Name Recognition Game

  • Write each child’s name on a paper plate.
  • Teacher gathers all the plates and stacks them together.
  • Have the children sit in a large circle.
  • Teacher then explains to the children that she/he will slide one plate at a time into the center of the circle (teacher demonstrates with their name).
  • Teacher then slides another plate with one of the student’s name into the center of the circle.
  • Sing the following to the tune…

If You’re Happy and You Know It

If your name is on the plate pick it up.

If your name is on the plate pick it up.

If your name is on the plate, then you’re really doing great!

If your name is on the plate pick it up.

  • Child picks up their name and takes it to teacher, while teacher gives the child another plate to slide to the center.


  • Clap 2x at the end of each phrase.

Build A House Using Shapes


  • Create large shapes from colored card stock.
  • Laminate for other uses.
  1. Triangles—roofs
  2. Small circles—all colors—flowers
  3. Squares—home base
  4. Large rectangles—brown—tree trunks
  5. Large circles—green—tree leaves
  6. Thin rectangles—green—grass
  7. Large circle—yellow—sun
  • Model telling stories while building a home scene.


Fun with Pets

· Bring in dog “stuffty”.

· During circle time, ask the children for details about each animal (bring in a bag so the child can describe the dog without seeing it).

· Make sure you take a picture of the student and dog together.

· After the students go home take photo records of all the dogs’ adventures.

· Here is a list of just a few…

            1.          Swinging

            2.          Jumping

            3.          Follow the leader

            4.          Resting/napping

            5.          Eating

            6.          Watching TV

            7.          Playing with various toys

            8.          Board games

            9.          Computer time

          10.        Teeth cleaning

      11.      Coloring


This is a simple homemade play-dough recipe that is a great math activity.


1 c flour

1 c water

2 t cream of tartar

1/3 c salt

1 t vegetable oil

food coloring

  1. Mix together all the ingredients except the color in a 2-quart saucepan.
  2. Cook over low/med heat.
  3. Once it begins to thicken, add the food coloring.
  4. Continue stirring until mixture is thick and clings to the spoon.
  5. Remove from the pan, place on wax paper or a plate to cool.
  6. Create a playdough station.

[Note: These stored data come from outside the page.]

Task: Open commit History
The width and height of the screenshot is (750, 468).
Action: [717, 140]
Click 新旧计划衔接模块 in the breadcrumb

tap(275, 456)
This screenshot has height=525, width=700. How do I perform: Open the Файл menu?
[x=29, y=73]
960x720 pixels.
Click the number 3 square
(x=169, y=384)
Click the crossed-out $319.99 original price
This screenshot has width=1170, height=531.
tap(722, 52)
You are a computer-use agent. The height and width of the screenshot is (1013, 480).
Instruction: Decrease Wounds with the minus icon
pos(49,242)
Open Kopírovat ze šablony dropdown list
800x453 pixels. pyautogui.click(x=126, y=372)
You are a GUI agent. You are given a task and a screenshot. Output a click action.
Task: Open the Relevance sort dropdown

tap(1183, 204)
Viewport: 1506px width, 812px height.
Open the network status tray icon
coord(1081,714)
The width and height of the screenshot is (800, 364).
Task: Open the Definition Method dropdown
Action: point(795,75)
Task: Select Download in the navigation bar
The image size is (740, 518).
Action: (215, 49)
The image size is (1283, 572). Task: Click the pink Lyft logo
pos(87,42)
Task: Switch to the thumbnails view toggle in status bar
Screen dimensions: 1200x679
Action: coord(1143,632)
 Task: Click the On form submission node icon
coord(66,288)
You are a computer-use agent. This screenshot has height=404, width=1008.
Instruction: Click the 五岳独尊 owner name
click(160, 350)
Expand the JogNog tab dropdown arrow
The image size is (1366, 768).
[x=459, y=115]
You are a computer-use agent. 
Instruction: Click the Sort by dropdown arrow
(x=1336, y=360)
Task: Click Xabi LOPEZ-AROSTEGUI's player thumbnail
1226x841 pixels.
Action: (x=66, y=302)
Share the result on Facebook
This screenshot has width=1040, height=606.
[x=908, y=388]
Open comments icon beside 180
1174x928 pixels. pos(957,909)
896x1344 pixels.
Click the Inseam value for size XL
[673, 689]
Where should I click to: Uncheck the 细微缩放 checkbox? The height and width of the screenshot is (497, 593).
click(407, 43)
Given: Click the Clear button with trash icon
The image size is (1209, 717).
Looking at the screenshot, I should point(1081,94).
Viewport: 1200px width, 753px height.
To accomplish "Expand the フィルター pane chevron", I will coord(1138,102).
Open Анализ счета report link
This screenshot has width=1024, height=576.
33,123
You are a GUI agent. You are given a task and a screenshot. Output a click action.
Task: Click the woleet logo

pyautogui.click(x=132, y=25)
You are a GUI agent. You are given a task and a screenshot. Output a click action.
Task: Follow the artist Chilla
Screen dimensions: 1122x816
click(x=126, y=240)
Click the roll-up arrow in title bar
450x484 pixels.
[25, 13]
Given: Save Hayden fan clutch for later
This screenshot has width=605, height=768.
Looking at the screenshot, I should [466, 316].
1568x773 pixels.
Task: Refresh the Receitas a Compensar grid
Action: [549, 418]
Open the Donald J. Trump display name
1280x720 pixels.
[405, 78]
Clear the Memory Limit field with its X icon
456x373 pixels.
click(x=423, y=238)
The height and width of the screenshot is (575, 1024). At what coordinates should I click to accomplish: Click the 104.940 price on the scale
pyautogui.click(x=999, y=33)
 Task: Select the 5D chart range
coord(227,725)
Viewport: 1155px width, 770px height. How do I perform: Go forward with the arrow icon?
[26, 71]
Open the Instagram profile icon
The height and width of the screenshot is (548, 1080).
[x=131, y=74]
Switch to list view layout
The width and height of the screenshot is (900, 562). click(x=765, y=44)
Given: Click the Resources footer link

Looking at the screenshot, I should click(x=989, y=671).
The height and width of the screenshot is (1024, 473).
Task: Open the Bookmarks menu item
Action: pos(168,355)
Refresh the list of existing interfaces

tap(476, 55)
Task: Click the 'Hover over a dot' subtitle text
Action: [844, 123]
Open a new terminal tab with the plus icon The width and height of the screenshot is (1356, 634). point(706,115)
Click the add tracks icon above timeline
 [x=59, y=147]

A variety of child safe products are available, including mitten shaped cookie cutters from Wilton.

Note:  Store in sealable bag or airtight container for future use.


Puffy Paint Name


  • On cardstock, write the child’s name in large black letters.
  • The child will trace the letters using puffy paint (teacher directed)
  • Allow to dry completely

Recipe for Puffy Paint:

  • ¾ c Shaving Cream, Thick and Rich
  • ¼ c white glue
  • ¼ c white flour
  • food coloring

Mix all ingredients together.  Place paint in squeeze bottle for application.  Note:  This project is best used soon after it is made.

Variations:  This activity can be used in multiple ways:

  1. Index finger over each letter for practice.
  2. Crayon rubbings.
  3. Play dough mats—page protector.
  4. Dry erase marker—page protector.
  5. Rice or Sand Trays to practice writing letters or numbers.
  6. Use wikki sticks to form letters.

Use shaving cream to practice writing letters or numbers is a wonderful way to introduce writing skills.